Hacker News new | ask | show | jobs
by davidism 3837 days ago
> Although that way may not be obvious at first unless you're Dutch.

There is one obvious way: strings are encoded to bytes, bytes are decoded to strings.

3 comments

I don't think it is obvious and intuitive and unambiguous what the difference is between ENcoding and DEcoding.
A string is an abstract bit of text. You need to encode this into a particular memory representation of the text.

Bytes hold a bunch of data in some encoding. It could be an image, UTF-8 or LZMA compressed ASCII. Once you know the encoding, to reconstruct the data you decode into a semantically meaningful form.

To put it another way, imagine the terms were "serialize" and "deserialize". Of course one serializes to and deserializes from binary data. Just replace "{,de}serialize" with "{en,de}code" and you're done.

You mean the prefixes 'en-' and 'de-'?
Encode and Decode are slightly subjective... why not something like to_bytes and from_bytes? Maybe not the best names, but definitely clearer on the meaning.
Not really.

Veedrac had a good analogy, think of text as something abstract, for example imagine text is an image or sound, if you want to store it in bytes you need to encode it, and to read back you decode it.

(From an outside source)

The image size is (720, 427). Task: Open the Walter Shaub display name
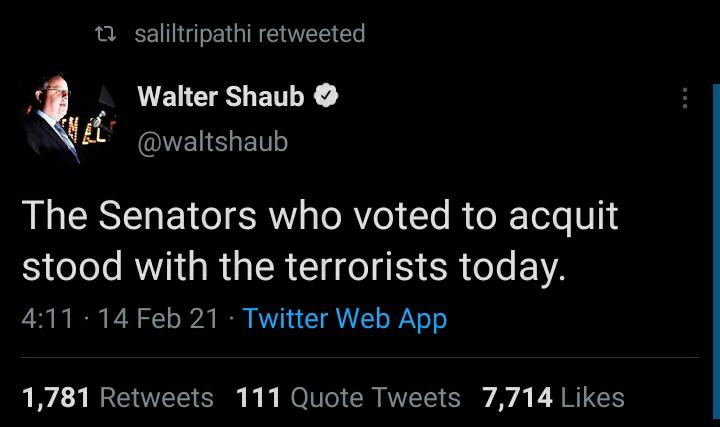pos(220,97)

As to_bytes/from_bytes, actually python provides it too:

to_bytes -> bytes(<text>)

from_bytes -> str(<bytes>)

It makes sense for sure, just isn't super intuitive - if it was people wouldn't be so confused.
I think that's backwards
It's not backwards.

I think that reveals that the names really do have a problem. The problem is that "encode" sounds like "make this Unicode" to people who aren't familiar with Unicode.